- IOC code: CRO
- NOC: Croatian Olympic Committee
- Website: www.hoo.hr (in Croatian and English)

in Athens
- Competitors: 81 in 14 sports
- Flag bearers: Dubravko Šimenc (opening) Siniša Skelin (closing)
- Medals Ranked 44th: Gold 1 Silver 2 Bronze 2 Total 5

Summer Olympics appearances (overview)
- 1992; 1996; 2000; 2004; 2008; 2012; 2016; 2020; 2024;

Other related appearances
- Austria (1900) Yugoslavia (1920–1988)

= Croatia at the 2004 Summer Olympics =

Croatia competed at the 2004 Summer Olympics in Athens, Greece, from 13 to 29 August 2004. This was the nation's fourth consecutive appearance at the Summer Olympics since the post-Yugoslav era. The Croatian Olympic Committee (Hrvatski olimpijski odbor, HOO) sent the nation's smallest delegation to the Games since its debut in 1992. A total of 81 athletes, 66 men and 15 women, competed in 14 sports. Men's water polo, and men's handball were the only team-based sports in which Croatia had its representation in these Olympic Games.

The Croatian team featured three Olympic medalists from Sydney: rowers and brothers Nikša and Siniša Skelin, and four-time Olympian and defending weightlifting champion Nikolaj Pešalov in the men's lightweight class. Table tennis player and Olympic silver medalist Zoran Primorac became the first Croatian to participate in five Olympic Games as an individual athlete (his first appearance competed under the former Socialist Federal Republic of Yugoslavia). Former Bosnian athlete and discus thrower Dragan Mustapić served as the team captain and oldest member of the team at age 41, while backstroke swimmer Sanja Jovanović was youngest at age 17. Three-time Olympic water polo player and two-time medalist Dubravko Šimenc was appointed by the committee to become the nation's flag bearer in the opening ceremony.

Croatia left Athens with a total of five medals (one gold, two silver, and two bronze), being considered as the nation's most successful Olympics in history based on the overall medal tally. All of these medals were awarded for the first time to the Croatian athletes in swimming, men's coxless pair in rowing, and men's tennis doubles. Meanwhile, Croatia men's handball team (led by team captain Venio Losert) proved particularly successful in Athens, as they beat the Germans for their only gold medal at these Games, adding it to their previous record from the 1996 Summer Olympics in Atlanta.

════════════════

WRITTEN REQUEST 1: Update the rows from the line containing "Toggle the \n non-printable characters icon" down to the end of the rows, replacing "sidebar" with "side panel" and leaving everything else unchanged. Return only those lines.

════════════════

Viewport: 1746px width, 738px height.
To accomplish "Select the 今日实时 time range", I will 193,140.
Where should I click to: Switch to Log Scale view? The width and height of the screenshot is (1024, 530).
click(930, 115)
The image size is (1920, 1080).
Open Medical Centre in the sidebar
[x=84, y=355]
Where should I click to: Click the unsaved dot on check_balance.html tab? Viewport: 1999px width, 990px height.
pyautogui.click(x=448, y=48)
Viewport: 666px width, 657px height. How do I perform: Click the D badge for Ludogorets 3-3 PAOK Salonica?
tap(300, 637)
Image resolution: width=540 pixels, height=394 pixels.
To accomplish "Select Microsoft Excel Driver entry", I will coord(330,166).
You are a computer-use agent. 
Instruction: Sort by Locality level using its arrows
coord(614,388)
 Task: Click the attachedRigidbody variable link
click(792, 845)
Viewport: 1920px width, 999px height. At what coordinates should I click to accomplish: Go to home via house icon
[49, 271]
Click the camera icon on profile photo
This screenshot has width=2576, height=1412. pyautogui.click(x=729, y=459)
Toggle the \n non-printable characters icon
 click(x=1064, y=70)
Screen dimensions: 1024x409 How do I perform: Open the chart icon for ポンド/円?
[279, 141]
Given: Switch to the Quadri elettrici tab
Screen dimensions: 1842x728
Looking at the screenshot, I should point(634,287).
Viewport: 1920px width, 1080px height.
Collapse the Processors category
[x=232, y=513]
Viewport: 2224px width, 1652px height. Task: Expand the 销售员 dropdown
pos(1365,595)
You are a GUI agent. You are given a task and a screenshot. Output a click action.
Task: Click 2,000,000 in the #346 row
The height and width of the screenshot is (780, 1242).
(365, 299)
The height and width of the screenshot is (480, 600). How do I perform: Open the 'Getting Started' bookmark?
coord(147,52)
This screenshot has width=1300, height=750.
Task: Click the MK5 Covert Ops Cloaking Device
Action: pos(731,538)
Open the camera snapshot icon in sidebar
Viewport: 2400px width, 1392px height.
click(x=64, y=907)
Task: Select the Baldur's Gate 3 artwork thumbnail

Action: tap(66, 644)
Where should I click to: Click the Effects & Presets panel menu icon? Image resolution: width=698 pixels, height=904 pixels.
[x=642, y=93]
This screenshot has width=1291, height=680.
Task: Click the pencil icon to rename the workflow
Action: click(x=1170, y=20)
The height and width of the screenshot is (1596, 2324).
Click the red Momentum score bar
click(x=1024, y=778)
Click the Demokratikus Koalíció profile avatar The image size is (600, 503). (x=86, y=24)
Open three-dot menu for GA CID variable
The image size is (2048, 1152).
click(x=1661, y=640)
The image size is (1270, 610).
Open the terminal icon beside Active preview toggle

════════════════

WRITTEN REQUEST 2:
Answer these questions using the Croatia 2004 Olympics article.
(a) Who was the flag bearer at the closing ceremony?
(b) How many women were on the Croatian team?
(c) Which team did the Croatian men's handball team beat for the gold medal?

PROBLEM SOLUTION 1:
Toggle the \n non-printable characters icon
 click(x=1064, y=70)
Screen dimensions: 1024x409 How do I perform: Open the chart icon for ポンド/円?
[279, 141]
Given: Switch to the Quadri elettrici tab
Screen dimensions: 1842x728
Looking at the screenshot, I should point(634,287).
Viewport: 1920px width, 1080px height.
Collapse the Processors category
[x=232, y=513]
Viewport: 2224px width, 1652px height. Task: Expand the 销售员 dropdown
pos(1365,595)
You are a GUI agent. You are given a task and a screenshot. Output a click action.
Task: Click 2,000,000 in the #346 row
The height and width of the screenshot is (780, 1242).
(365, 299)
The height and width of the screenshot is (480, 600). How do I perform: Open the 'Getting Started' bookmark?
coord(147,52)
This screenshot has width=1300, height=750.
Task: Click the MK5 Covert Ops Cloaking Device
Action: pos(731,538)
Open the camera snapshot icon in side panel
Viewport: 2400px width, 1392px height.
click(x=64, y=907)
Task: Select the Baldur's Gate 3 artwork thumbnail

Action: tap(66, 644)
Where should I click to: Click the Effects & Presets panel menu icon? Image resolution: width=698 pixels, height=904 pixels.
[x=642, y=93]
This screenshot has width=1291, height=680.
Task: Click the pencil icon to rename the workflow
Action: click(x=1170, y=20)
The height and width of the screenshot is (1596, 2324).
Click the red Momentum score bar
click(x=1024, y=778)
Click the Demokratikus Koalíció profile avatar The image size is (600, 503). (x=86, y=24)
Open three-dot menu for GA CID variable
The image size is (2048, 1152).
click(x=1661, y=640)
The image size is (1270, 610).
Open the terminal icon beside Active preview toggle

PROBLEM SOLUTION 2:
(a) Siniša Skelin
(b) 15
(c) The Germans